Context evaporates. A ChatGPT conversation is linear. Your requirements are in message 3, the constraints you mentioned are in message 7, and the clarification that actually matters is in message 12. The model is stitching together a coherent view of your preferences from scattered fragments across a thread. By message 15, it's lost the nuance of what you said in message 4.

There's no structured output. Ask a chatbot for a recommendation and you get prose. Prose can't be scored. Prose can't be compared side-by-side. Prose can't be fed into a downstream system. You read it, nod, and then manually translate it into a Jira ticket or a Slack message. The decision lives in a chat window nobody will ever reopen.

Comparison is impossible. Try comparing three architecture options in a chat thread. You'll ask for option A, scroll up to remember what option B said about latency, realize you forgot to ask option C about cost, go back and ask, then lose track of which option had better fault tolerance. Chat is sequential. Comparison requires parallel presentation.

These aren't AI limitations. They're format limitations. The model is fine. The interface is wrong.

What decision flow actually is

Decision flow is a three-round structured process that replaces open-ended conversation with constrained, high-signal interactions. Each round narrows the decision space.

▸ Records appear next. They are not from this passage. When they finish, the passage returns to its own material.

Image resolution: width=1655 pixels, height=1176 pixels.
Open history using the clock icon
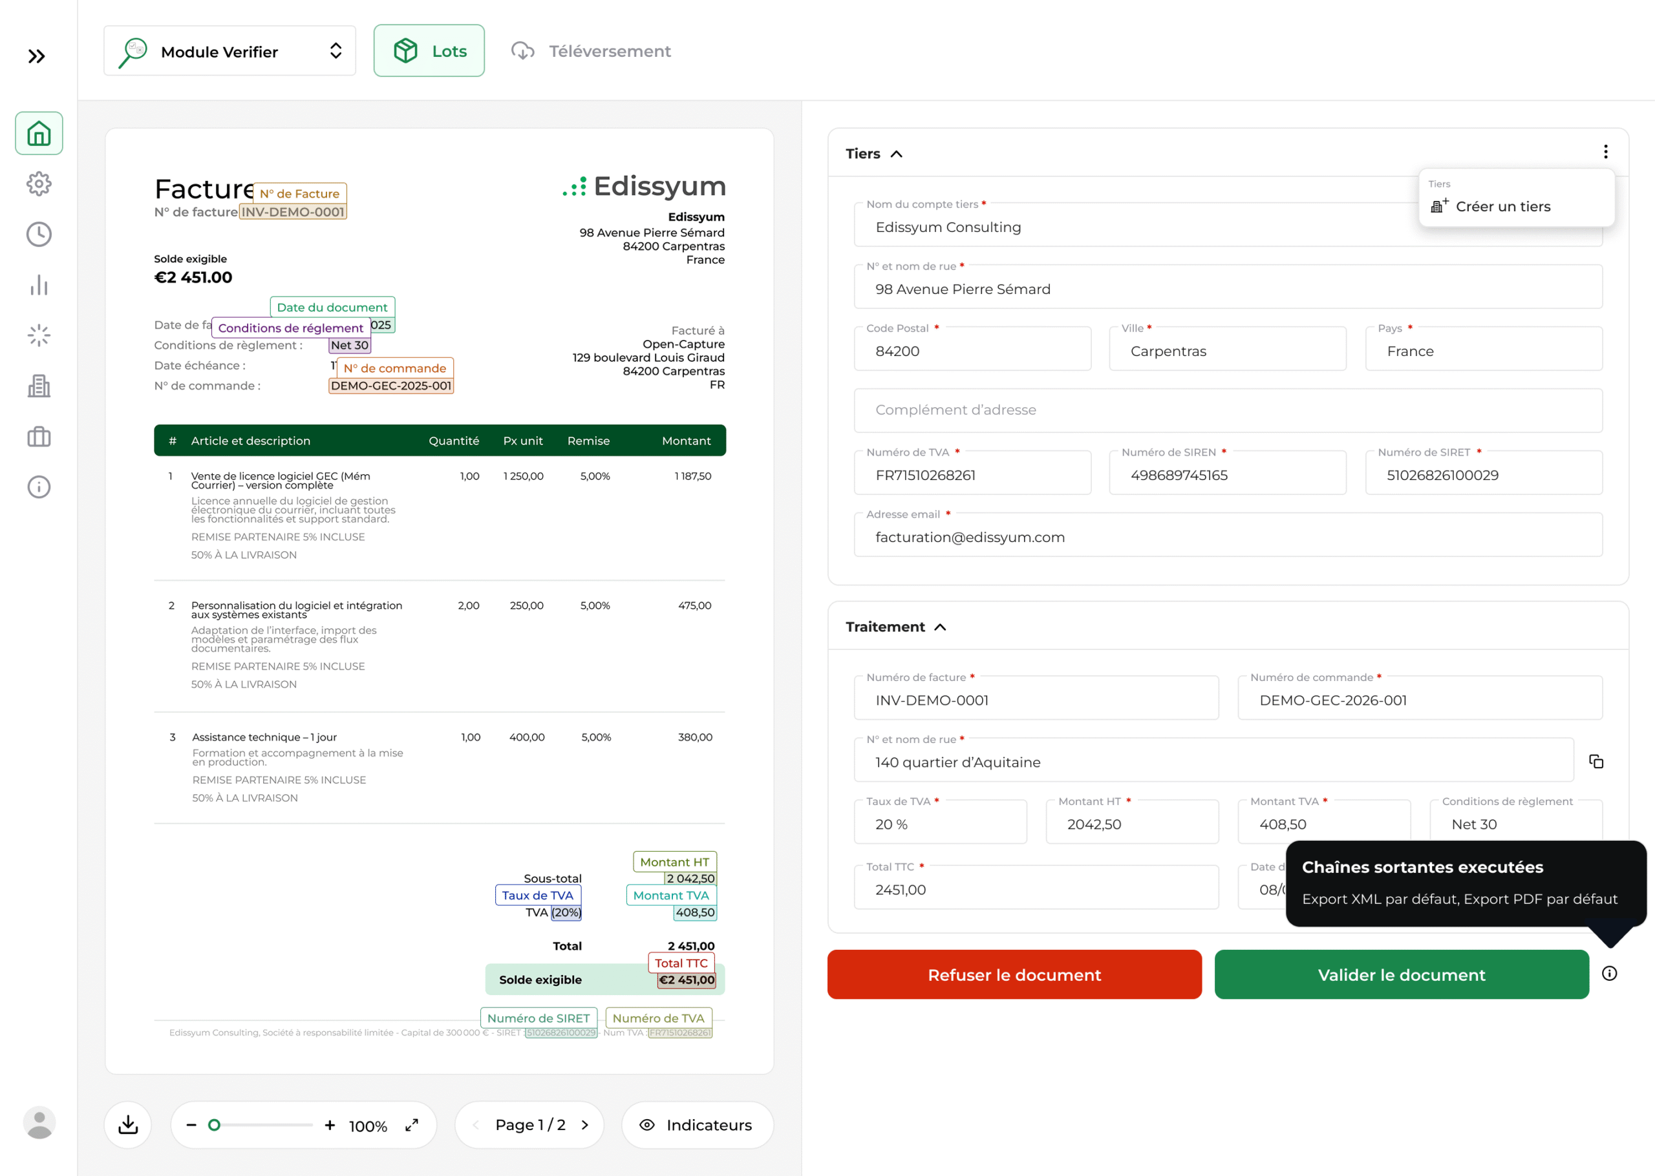pyautogui.click(x=38, y=234)
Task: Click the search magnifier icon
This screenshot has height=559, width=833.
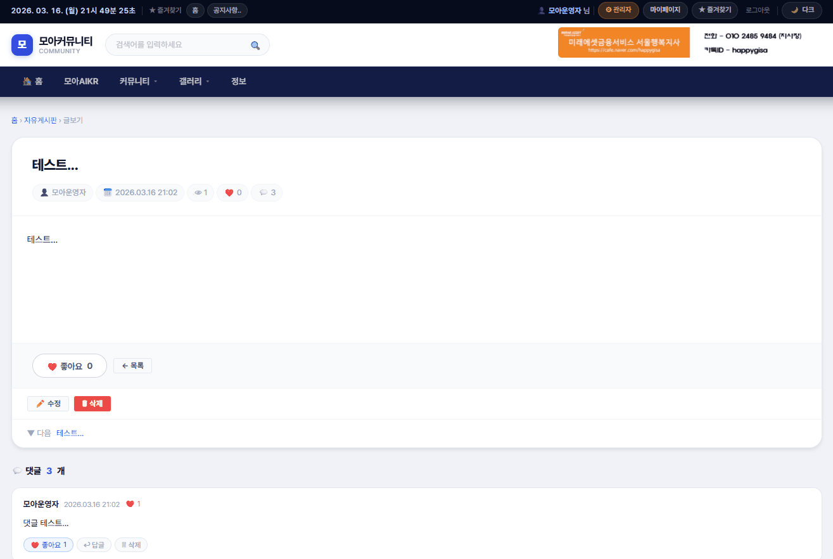Action: [x=255, y=45]
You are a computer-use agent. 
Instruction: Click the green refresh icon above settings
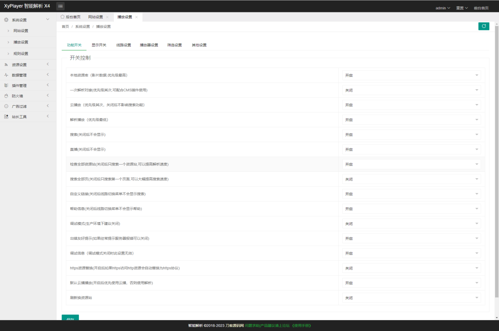(483, 26)
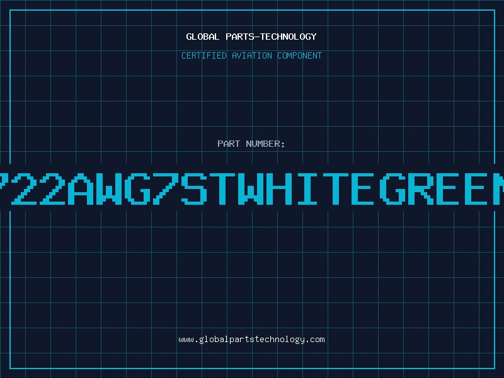The width and height of the screenshot is (504, 378).
Task: Click the hyphen joining PARTS and TECHNOLOGY
Action: (x=257, y=37)
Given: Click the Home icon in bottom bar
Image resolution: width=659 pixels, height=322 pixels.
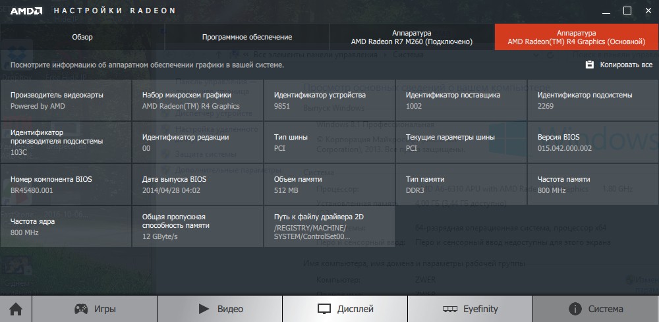Looking at the screenshot, I should point(16,308).
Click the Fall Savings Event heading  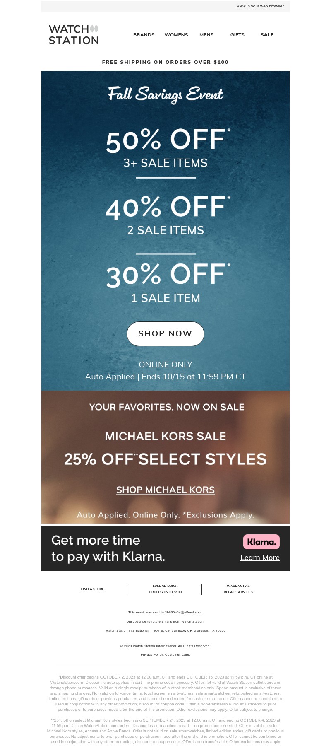pos(166,94)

Round 1: Preference elicitation. The system learns what you care about through forced binary tradeoffs -- not by asking you to write a paragraph about your requirements.

Round 2: Scored options. The system generates a small number of concrete options, each scored against your revealed preferences. Not a list of everything possible. A curated shortlist ranked by fit.

Round 3: Execution plan. You pick an option. The system generates actionable work items with dependencies, estimates, and assignments. The decision becomes work, not a document.

The whole thing takes 3-5 minutes. Compare that to a 45-minute meeting that ends with "let's think about it more" or a ChatGPT thread that ends with "it depends."

How tinder-style tradeoff cards work

Round 1 is the core innovation. Instead of asking "what are your requirements?" (which produces vague, contradictory wish lists), decision flow presents binary tradeoff cards. Each card forces a choice between two values that are both reasonable but in tension.

A decision about infrastructure tooling might generate these cards:

  • Operational simplicity vs. Maximum throughput
  • Managed service vs. Self-hosted control
  • Team familiarity vs. Best technical fit
  • Lower upfront cost vs. Lower long-term cost
  • Vendor ecosystem vs. Open-source flexibility

Swipe right for the first option, left for the second. No middle ground. No "both." That constraint is the entire point.

Here's why this works better than asking people what they want: people are terrible at articulating priorities in the abstract but excellent at making concrete tradeoffs. Ask an engineering lead "what matters most for your database choice?" and you'll get "performance, reliability, and cost" -- which tells you nothing because everyone wants all three. Show them a card that says "higher throughput" vs. "simpler operations" and they'll pick one in two seconds. That pick reveals actual priority.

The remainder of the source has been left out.